*** Record excerpts ***
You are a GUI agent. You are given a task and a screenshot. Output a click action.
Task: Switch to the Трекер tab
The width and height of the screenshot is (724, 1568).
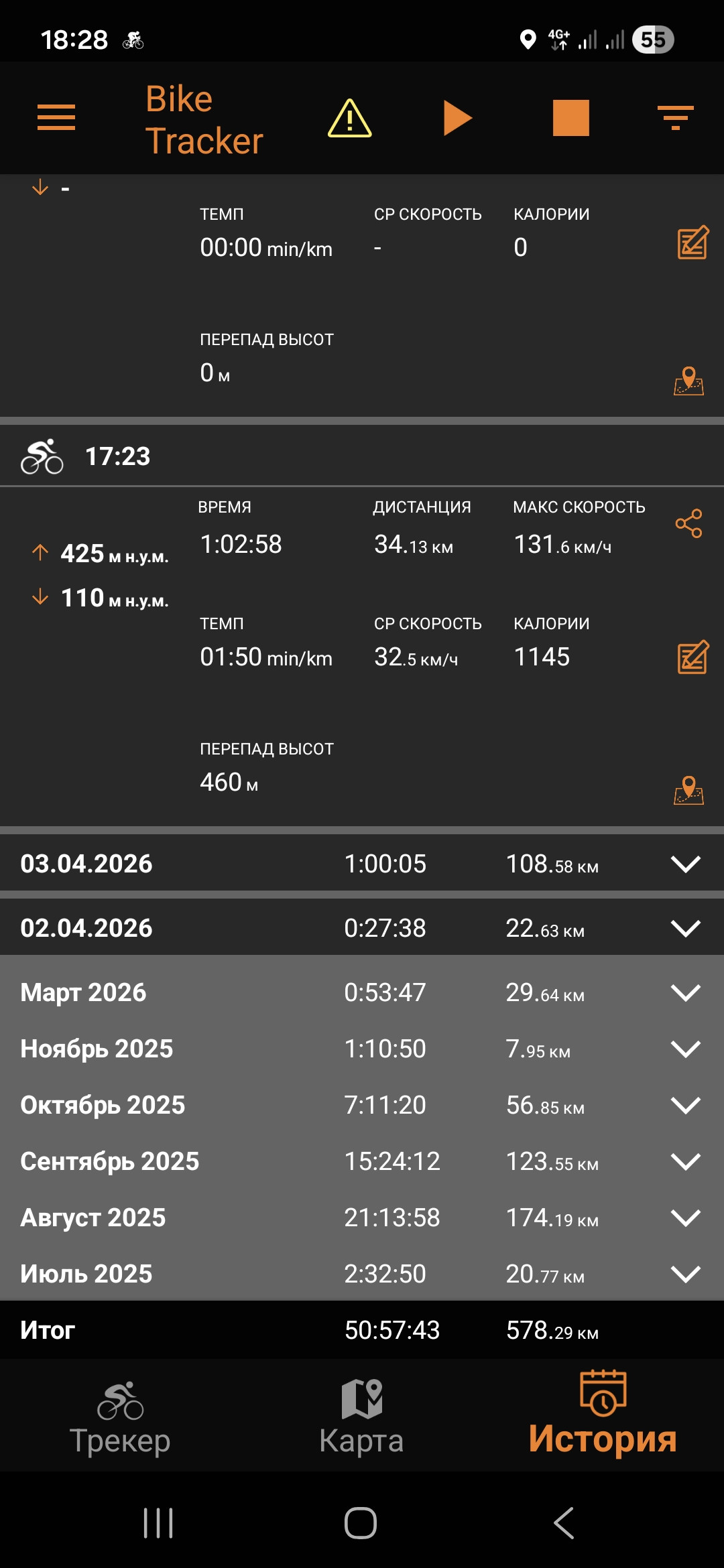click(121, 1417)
*** End of Record excerpts ***
*** Record excerpts ***
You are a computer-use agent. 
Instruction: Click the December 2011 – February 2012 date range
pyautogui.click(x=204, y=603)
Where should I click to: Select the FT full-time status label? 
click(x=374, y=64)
*** End of Record excerpts ***
◆ Try it
Return every line of the data above in which "agent" appears.

◆ Answer to this problem
You are a GUI agent. You are given a task and a screenshot. Output a click action.
You are a computer-use agent. 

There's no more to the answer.